Assignment:
When you write out the entries, keep every line exactly as it appears.

Input data:
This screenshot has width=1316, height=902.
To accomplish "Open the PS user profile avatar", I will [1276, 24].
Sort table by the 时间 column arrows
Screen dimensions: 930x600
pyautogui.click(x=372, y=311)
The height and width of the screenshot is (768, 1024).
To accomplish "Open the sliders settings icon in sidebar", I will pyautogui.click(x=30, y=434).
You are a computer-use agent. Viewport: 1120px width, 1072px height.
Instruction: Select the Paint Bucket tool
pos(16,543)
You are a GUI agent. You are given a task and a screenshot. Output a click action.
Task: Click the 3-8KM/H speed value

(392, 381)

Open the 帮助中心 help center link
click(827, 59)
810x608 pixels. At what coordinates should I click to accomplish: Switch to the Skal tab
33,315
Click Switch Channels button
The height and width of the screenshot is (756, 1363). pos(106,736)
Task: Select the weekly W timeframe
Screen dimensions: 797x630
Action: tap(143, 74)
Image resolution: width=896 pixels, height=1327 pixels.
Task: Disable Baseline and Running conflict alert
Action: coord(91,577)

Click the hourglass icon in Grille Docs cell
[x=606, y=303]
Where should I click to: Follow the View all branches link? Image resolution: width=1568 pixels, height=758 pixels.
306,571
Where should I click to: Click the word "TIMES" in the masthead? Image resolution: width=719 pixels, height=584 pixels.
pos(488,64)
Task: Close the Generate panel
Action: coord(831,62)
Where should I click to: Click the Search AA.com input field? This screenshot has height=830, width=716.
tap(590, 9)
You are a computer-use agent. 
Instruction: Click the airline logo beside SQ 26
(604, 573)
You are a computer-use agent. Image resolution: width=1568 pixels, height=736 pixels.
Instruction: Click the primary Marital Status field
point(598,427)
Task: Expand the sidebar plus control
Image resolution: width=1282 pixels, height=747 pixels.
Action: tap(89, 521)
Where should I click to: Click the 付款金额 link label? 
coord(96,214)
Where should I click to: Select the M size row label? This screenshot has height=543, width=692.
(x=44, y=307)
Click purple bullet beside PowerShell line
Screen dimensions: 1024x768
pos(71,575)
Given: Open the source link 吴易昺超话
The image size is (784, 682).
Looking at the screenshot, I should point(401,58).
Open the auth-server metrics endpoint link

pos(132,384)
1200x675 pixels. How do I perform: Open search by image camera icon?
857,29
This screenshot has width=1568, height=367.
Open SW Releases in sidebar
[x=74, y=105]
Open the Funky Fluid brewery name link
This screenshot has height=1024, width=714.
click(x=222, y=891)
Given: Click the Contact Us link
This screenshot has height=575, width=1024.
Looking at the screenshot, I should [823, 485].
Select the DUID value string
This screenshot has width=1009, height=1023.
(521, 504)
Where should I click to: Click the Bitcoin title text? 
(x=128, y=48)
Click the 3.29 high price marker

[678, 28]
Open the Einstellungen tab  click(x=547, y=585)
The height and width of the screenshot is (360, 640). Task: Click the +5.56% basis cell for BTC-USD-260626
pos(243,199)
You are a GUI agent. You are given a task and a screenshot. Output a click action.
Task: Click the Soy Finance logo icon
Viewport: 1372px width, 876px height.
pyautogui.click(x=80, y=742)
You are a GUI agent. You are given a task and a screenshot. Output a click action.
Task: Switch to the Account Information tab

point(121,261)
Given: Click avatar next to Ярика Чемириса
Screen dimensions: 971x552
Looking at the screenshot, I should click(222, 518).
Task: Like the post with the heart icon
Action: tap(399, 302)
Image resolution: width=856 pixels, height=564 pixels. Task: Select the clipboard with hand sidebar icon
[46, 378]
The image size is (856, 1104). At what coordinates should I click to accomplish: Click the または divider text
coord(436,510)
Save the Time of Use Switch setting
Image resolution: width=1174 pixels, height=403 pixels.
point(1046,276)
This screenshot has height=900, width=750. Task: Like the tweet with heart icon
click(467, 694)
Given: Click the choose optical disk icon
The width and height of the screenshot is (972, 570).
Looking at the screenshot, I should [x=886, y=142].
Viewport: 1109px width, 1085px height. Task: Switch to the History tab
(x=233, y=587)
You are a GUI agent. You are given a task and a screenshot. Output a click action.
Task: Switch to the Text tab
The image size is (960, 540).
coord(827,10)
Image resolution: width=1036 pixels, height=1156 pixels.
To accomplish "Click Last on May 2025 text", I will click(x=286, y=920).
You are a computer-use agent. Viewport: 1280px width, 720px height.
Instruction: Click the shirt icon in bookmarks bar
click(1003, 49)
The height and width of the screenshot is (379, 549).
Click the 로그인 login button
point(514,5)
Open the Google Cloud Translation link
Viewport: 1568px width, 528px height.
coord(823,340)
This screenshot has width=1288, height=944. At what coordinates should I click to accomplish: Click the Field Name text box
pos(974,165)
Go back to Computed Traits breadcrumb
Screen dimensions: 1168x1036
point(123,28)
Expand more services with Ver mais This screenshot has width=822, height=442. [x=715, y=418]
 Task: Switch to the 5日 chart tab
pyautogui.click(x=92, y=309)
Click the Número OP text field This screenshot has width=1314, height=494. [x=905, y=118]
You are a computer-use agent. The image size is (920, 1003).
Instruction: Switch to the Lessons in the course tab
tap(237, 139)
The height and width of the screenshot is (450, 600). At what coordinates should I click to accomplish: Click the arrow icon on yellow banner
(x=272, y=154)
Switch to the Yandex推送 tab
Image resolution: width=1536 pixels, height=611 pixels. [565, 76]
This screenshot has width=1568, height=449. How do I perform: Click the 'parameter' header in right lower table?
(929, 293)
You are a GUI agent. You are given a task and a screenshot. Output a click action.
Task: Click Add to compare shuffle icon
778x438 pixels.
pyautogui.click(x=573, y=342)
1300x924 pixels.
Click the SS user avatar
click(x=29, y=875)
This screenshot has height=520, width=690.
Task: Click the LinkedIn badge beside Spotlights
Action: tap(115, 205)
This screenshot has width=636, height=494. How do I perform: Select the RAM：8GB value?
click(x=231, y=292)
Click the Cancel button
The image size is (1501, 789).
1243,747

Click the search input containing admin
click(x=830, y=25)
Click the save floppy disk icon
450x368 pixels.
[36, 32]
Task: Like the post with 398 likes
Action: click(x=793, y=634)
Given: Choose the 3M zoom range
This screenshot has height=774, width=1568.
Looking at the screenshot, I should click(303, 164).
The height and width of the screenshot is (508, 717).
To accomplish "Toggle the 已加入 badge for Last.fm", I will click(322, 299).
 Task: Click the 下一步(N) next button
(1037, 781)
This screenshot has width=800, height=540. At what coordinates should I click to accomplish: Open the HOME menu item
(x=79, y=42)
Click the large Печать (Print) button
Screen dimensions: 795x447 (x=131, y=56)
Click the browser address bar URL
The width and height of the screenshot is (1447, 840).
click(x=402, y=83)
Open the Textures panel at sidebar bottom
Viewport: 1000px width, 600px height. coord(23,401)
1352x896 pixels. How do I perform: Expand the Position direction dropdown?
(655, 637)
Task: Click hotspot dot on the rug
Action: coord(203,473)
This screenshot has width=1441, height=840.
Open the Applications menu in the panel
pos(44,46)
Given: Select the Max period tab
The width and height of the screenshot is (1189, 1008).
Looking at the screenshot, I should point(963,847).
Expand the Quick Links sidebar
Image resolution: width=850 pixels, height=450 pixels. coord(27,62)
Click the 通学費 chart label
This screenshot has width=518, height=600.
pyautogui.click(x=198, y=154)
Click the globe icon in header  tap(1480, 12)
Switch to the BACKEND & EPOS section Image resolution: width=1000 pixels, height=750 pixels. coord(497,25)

Output of the exercise:
This screenshot has width=1316, height=902.
To accomplish "Open the PS user profile avatar", I will [1276, 24].
Sort table by the 时间 column arrows
Screen dimensions: 930x600
pyautogui.click(x=372, y=311)
The height and width of the screenshot is (768, 1024).
To accomplish "Open the sliders settings icon in sidebar", I will pyautogui.click(x=30, y=434).
You are a computer-use agent. Viewport: 1120px width, 1072px height.
Instruction: Select the Paint Bucket tool
pos(16,543)
You are a GUI agent. You are given a task and a screenshot. Output a click action.
Task: Click the 3-8KM/H speed value

(392, 381)

Open the 帮助中心 help center link
click(827, 59)
810x608 pixels. At what coordinates should I click to accomplish: Switch to the Skal tab
33,315
Click Switch Channels button
The height and width of the screenshot is (756, 1363). pos(106,736)
Task: Select the weekly W timeframe
Screen dimensions: 797x630
Action: tap(143, 74)
Image resolution: width=896 pixels, height=1327 pixels.
Task: Disable Baseline and Running conflict alert
Action: coord(91,577)

Click the hourglass icon in Grille Docs cell
[x=606, y=303]
Where should I click to: Follow the View all branches link? Image resolution: width=1568 pixels, height=758 pixels.
306,571
Where should I click to: Click the word "TIMES" in the masthead? Image resolution: width=719 pixels, height=584 pixels.
pos(488,64)
Task: Close the Generate panel
Action: coord(831,62)
Where should I click to: Click the Search AA.com input field? This screenshot has height=830, width=716.
tap(590, 9)
You are a computer-use agent. 
Instruction: Click the airline logo beside SQ 26
(604, 573)
You are a computer-use agent. Image resolution: width=1568 pixels, height=736 pixels.
Instruction: Click the primary Marital Status field
point(598,427)
Task: Expand the sidebar plus control
Image resolution: width=1282 pixels, height=747 pixels.
Action: tap(89, 521)
Where should I click to: Click the 付款金额 link label? 
coord(96,214)
Where should I click to: Select the M size row label? This screenshot has height=543, width=692.
(x=44, y=307)
Click purple bullet beside PowerShell line
Screen dimensions: 1024x768
pos(71,575)
Given: Open the source link 吴易昺超话
The image size is (784, 682).
Looking at the screenshot, I should point(401,58).
Open the auth-server metrics endpoint link

pos(132,384)
1200x675 pixels. How do I perform: Open search by image camera icon?
857,29
This screenshot has width=1568, height=367.
Open SW Releases in sidebar
[x=74, y=105]
Open the Funky Fluid brewery name link
This screenshot has height=1024, width=714.
click(x=222, y=891)
Given: Click the Contact Us link
This screenshot has height=575, width=1024.
Looking at the screenshot, I should [823, 485].
Select the DUID value string
This screenshot has width=1009, height=1023.
(521, 504)
Where should I click to: Click the Bitcoin title text? 
(x=128, y=48)
Click the 3.29 high price marker

[678, 28]
Open the Einstellungen tab  click(x=547, y=585)
The height and width of the screenshot is (360, 640). Task: Click the +5.56% basis cell for BTC-USD-260626
pos(243,199)
You are a GUI agent. You are given a task and a screenshot. Output a click action.
Task: Click the Soy Finance logo icon
Viewport: 1372px width, 876px height.
pyautogui.click(x=80, y=742)
You are a GUI agent. You are given a task and a screenshot. Output a click action.
Task: Switch to the Account Information tab

point(121,261)
Given: Click avatar next to Ярика Чемириса
Screen dimensions: 971x552
Looking at the screenshot, I should click(222, 518).
Task: Like the post with the heart icon
Action: tap(399, 302)
Image resolution: width=856 pixels, height=564 pixels. Task: Select the clipboard with hand sidebar icon
[46, 378]
The image size is (856, 1104). At what coordinates should I click to accomplish: Click the または divider text
coord(436,510)
Save the Time of Use Switch setting
Image resolution: width=1174 pixels, height=403 pixels.
point(1046,276)
This screenshot has height=900, width=750. Task: Like the tweet with heart icon
click(467, 694)
Given: Click the choose optical disk icon
The width and height of the screenshot is (972, 570).
Looking at the screenshot, I should [x=886, y=142].
Viewport: 1109px width, 1085px height. Task: Switch to the History tab
(x=233, y=587)
You are a GUI agent. You are given a task and a screenshot. Output a click action.
Task: Switch to the Text tab
The image size is (960, 540).
coord(827,10)
Image resolution: width=1036 pixels, height=1156 pixels.
To accomplish "Click Last on May 2025 text", I will click(x=286, y=920).
You are a computer-use agent. Viewport: 1280px width, 720px height.
Instruction: Click the shirt icon in bookmarks bar
click(1003, 49)
The height and width of the screenshot is (379, 549).
Click the 로그인 login button
point(514,5)
Open the Google Cloud Translation link
Viewport: 1568px width, 528px height.
coord(823,340)
This screenshot has width=1288, height=944. At what coordinates should I click to accomplish: Click the Field Name text box
pos(974,165)
Go back to Computed Traits breadcrumb
Screen dimensions: 1168x1036
point(123,28)
Expand more services with Ver mais This screenshot has width=822, height=442. [x=715, y=418]
 Task: Switch to the 5日 chart tab
pyautogui.click(x=92, y=309)
Click the Número OP text field This screenshot has width=1314, height=494. [x=905, y=118]
You are a computer-use agent. The image size is (920, 1003).
Instruction: Switch to the Lessons in the course tab
tap(237, 139)
The height and width of the screenshot is (450, 600). At what coordinates should I click to accomplish: Click the arrow icon on yellow banner
(x=272, y=154)
Switch to the Yandex推送 tab
Image resolution: width=1536 pixels, height=611 pixels. [565, 76]
This screenshot has width=1568, height=449. How do I perform: Click the 'parameter' header in right lower table?
(929, 293)
You are a GUI agent. You are given a task and a screenshot. Output a click action.
Task: Click Add to compare shuffle icon
778x438 pixels.
pyautogui.click(x=573, y=342)
1300x924 pixels.
Click the SS user avatar
click(x=29, y=875)
This screenshot has height=520, width=690.
Task: Click the LinkedIn badge beside Spotlights
Action: tap(115, 205)
This screenshot has width=636, height=494. How do I perform: Select the RAM：8GB value?
click(x=231, y=292)
Click the Cancel button
The image size is (1501, 789).
1243,747

Click the search input containing admin
click(x=830, y=25)
Click the save floppy disk icon
450x368 pixels.
[36, 32]
Task: Like the post with 398 likes
Action: click(x=793, y=634)
Given: Choose the 3M zoom range
This screenshot has height=774, width=1568.
Looking at the screenshot, I should click(303, 164).
The height and width of the screenshot is (508, 717).
To accomplish "Toggle the 已加入 badge for Last.fm", I will click(322, 299).
 Task: Click the 下一步(N) next button
(1037, 781)
This screenshot has width=800, height=540. At what coordinates should I click to accomplish: Open the HOME menu item
(x=79, y=42)
Click the large Печать (Print) button
Screen dimensions: 795x447 (x=131, y=56)
Click the browser address bar URL
The width and height of the screenshot is (1447, 840).
click(x=402, y=83)
Open the Textures panel at sidebar bottom
Viewport: 1000px width, 600px height. coord(23,401)
1352x896 pixels. How do I perform: Expand the Position direction dropdown?
(655, 637)
Task: Click hotspot dot on the rug
Action: coord(203,473)
This screenshot has width=1441, height=840.
Open the Applications menu in the panel
pos(44,46)
Given: Select the Max period tab
The width and height of the screenshot is (1189, 1008).
Looking at the screenshot, I should point(963,847).
Expand the Quick Links sidebar
Image resolution: width=850 pixels, height=450 pixels. coord(27,62)
Click the 通学費 chart label
This screenshot has width=518, height=600.
pyautogui.click(x=198, y=154)
Click the globe icon in header  tap(1480, 12)
Switch to the BACKEND & EPOS section Image resolution: width=1000 pixels, height=750 pixels. coord(497,25)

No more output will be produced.